A Comment So Dumb, I Had To Memorialize It
So here’s my dirty little secret: nothing I do over here on this little corner of the web causes much fuss, these days.
Which is not to say that I don’t post my Social Justice Warrior-style essays – but I’ve been doing this schtick for so long that people have come to know what to expect. I hear some of my friends going, “My Facebook, oh, it’s so filled with angry conservatives!” Whereas I’ve been posting for so long that either the conservatives have learned to live with me, or they’ve fled. And I’m not popular enough that the opposition will come over here just to make fun of me.
So occasionally I’ll write a piece like “Why Straight Dudes Don’t Get As Offended As Normal People Do,” and it’ll get linked around, and maybe I’ll get a few extra thousand hits – but my comments section looks pretty much the same. I am, largely, preaching to the same choir.
But on FetLife…
I cross-post some of my political essays to FetLife, where it often reaches their “Kinky and Popular” front page, and hooooly shit do I get some frothing opposition. Which is good! Meeting opposition is where you have the potential to change minds! So most of my spirited debates are over on FetLife these days.
And posting my “Straight White Dudes” essay has been a cauldron of amusement. People started keeping a tally of the number of straight white cis guys who posted comments without even bothering to read to the end.

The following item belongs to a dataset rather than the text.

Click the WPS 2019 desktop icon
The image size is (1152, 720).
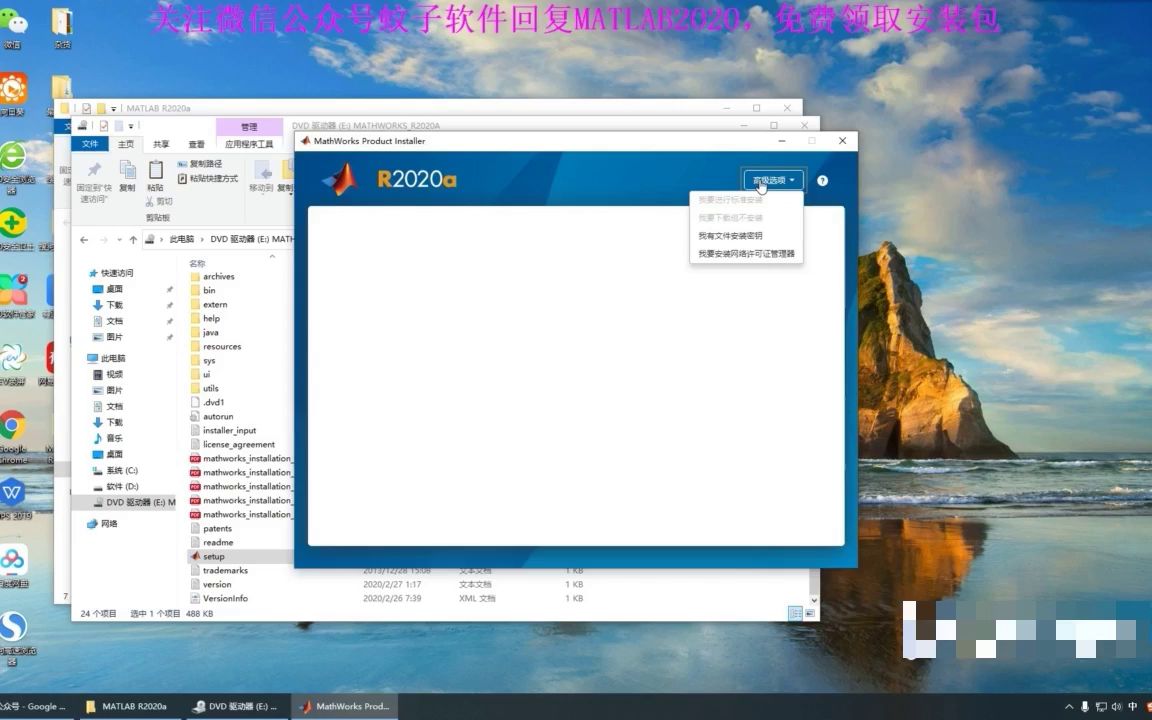pyautogui.click(x=14, y=492)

And it was there, my friends, that my favorite comment ever originated.
One particularly strident dude took me to task at length for being a sad windbag. When do words ever change anything? You’re just a sad sack couch potato, your side doesn’t have any effective protests, you’re useless and worthless and you name it.
I commented back. I got two private emails from people warning me “DO NOT ENGAGE WITH THIS BOZO, HE NEVER SHUTS UP.” And lo, he didn’t, going on at further length about the things I did and didn’t do. (It doesn’t help that I wasn’t arguing my case as well as I could have.)
Eventually, he unleashes this gem:
“In full disclosure I make a lot of money. So I BUY the trappings of privilege, I didn’t inherit it and it wasn’t given to me. When I started my business I didn’t have two nickels to rub together. And I had exactly ZERO privilege to trade on. I didn’t make it because I was White or a man, or had a wife that was born female. I did it because I was willing to do what other people wouldn’t. Got my hands very dirty and handled some truly disgusting shit, but it paid well.
“And then I risked everything I had and took risks. I got lucky, but I worked very, very hard. There were no springs in my boots as I’ve heard used as a common metaphor. And among almost all the small business owners I know the story is pretty similar.
“We rose by our own hands. Yes we had employees. Capitalized on opportunities where we could and now we get to be told that we are to blame for your missed opportunities in this life.”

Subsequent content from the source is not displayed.